• April 16, 2010

Not news specific to Minnesota civil litigation but still of interest:

The stock market is “roiling” today and the consensus appears to be that it is due to the SEC’s charges brought today against Goldman Sachs in United States District Court, Eastern District of New York.

The allegations, in short, are as follows:  Goldman Sachs is alleged to have created an investment made up of a pool of mortgages (asset-backed security collateralized debt obligations or “ABS CDOs”), for which Goldman Sachs was paid $15 million by another company, Paulson.   Goldman Sachs sold this investment to third parties.

At the same time, Paulson was making big bets that the investment that it put together with and for Goldman Sachs was a disaster.  We know now, of course, that Paulson won its bets in a big way.  The unfortunate investors in Goldman Sach’s CDO were not so lucky, losing a billion dollars.

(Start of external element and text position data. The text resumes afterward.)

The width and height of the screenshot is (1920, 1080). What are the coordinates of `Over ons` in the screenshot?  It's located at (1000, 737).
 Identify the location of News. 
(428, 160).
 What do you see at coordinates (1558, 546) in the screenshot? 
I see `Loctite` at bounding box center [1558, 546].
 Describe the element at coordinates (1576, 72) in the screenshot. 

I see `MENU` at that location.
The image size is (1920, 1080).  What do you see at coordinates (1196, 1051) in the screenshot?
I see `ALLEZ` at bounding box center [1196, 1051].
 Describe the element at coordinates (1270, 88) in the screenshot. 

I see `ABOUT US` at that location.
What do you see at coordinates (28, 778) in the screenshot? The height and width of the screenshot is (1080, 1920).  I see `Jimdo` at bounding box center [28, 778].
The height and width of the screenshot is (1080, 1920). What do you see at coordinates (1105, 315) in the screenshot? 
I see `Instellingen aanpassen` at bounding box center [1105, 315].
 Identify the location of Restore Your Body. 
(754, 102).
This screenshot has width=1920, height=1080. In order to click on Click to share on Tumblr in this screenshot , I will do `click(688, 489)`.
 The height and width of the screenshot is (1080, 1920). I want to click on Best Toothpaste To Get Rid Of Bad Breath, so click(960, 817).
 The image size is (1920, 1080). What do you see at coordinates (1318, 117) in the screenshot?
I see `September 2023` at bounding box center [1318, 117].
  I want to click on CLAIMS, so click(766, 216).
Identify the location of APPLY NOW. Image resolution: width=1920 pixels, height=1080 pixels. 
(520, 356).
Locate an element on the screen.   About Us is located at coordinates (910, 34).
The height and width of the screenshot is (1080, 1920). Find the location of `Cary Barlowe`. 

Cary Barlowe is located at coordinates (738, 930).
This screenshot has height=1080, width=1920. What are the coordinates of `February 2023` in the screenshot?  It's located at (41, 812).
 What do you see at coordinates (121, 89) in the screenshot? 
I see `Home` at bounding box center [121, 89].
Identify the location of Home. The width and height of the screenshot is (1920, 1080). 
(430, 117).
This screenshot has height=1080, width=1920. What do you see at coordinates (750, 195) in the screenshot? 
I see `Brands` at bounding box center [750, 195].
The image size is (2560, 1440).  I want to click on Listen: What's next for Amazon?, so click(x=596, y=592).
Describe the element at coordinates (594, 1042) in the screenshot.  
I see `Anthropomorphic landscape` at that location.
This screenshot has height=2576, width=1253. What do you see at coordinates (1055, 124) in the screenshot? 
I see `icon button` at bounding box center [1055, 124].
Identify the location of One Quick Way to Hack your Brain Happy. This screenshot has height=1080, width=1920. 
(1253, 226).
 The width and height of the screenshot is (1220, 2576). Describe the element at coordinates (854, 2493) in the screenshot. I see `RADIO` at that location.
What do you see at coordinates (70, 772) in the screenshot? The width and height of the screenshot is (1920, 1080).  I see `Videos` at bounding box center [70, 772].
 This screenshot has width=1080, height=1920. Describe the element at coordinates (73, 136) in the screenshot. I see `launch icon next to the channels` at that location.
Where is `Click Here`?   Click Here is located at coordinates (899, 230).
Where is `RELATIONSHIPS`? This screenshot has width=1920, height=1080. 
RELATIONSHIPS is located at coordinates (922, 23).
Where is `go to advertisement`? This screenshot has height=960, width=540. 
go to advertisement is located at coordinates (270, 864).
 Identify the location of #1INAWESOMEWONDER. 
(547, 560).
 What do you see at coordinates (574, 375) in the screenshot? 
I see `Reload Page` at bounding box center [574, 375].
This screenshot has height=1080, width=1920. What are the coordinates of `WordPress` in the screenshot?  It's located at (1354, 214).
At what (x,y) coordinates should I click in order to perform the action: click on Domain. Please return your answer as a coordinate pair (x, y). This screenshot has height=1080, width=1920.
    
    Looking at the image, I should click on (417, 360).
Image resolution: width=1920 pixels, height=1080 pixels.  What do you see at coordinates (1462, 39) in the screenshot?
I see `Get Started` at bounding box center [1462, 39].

As with so many claims of financial wrong-doing involving intermediaries (which is to say, almost every claim of financial wrong-doing), the question may boil down to, “What did they know and when did they know it?”

In January and February, 2007, the S.E.C. complaint shows that Goldman Sachs (that is, the Goldman Sachs employee who is a named defendant in this fraud case) thought, “The whole building is about to collapse.”  Another internal Goldman Sachs executive’s email said, “the cdo biz is dead we don’t have a lot of time left.”

In the following months, Goldman Sachs allegedly went out to the market-place with the product created by Paulson, whose role and identity were not clearly disclosed in marketing materials and, indeed, the S.E.C. alleges that Paulson was falsely and misleadingly suggested to be investing, itself, in the investment that it was, in fact, betting against.

From Reuters:  The SEC lawsuit was assigned to U.S. District Judge Barbara Jones, who was appointed to the bench by President Bill Clinton. She presided over the 2005 criminal trial of former WorldCom Inc Chief Executive Bernard Ebbers over an $11 billion accounting fraud at the phone company.  The case is SEC v. Goldman Sachs & Co et al, U.S. District Court, Southern District of New York, No. 10-03229.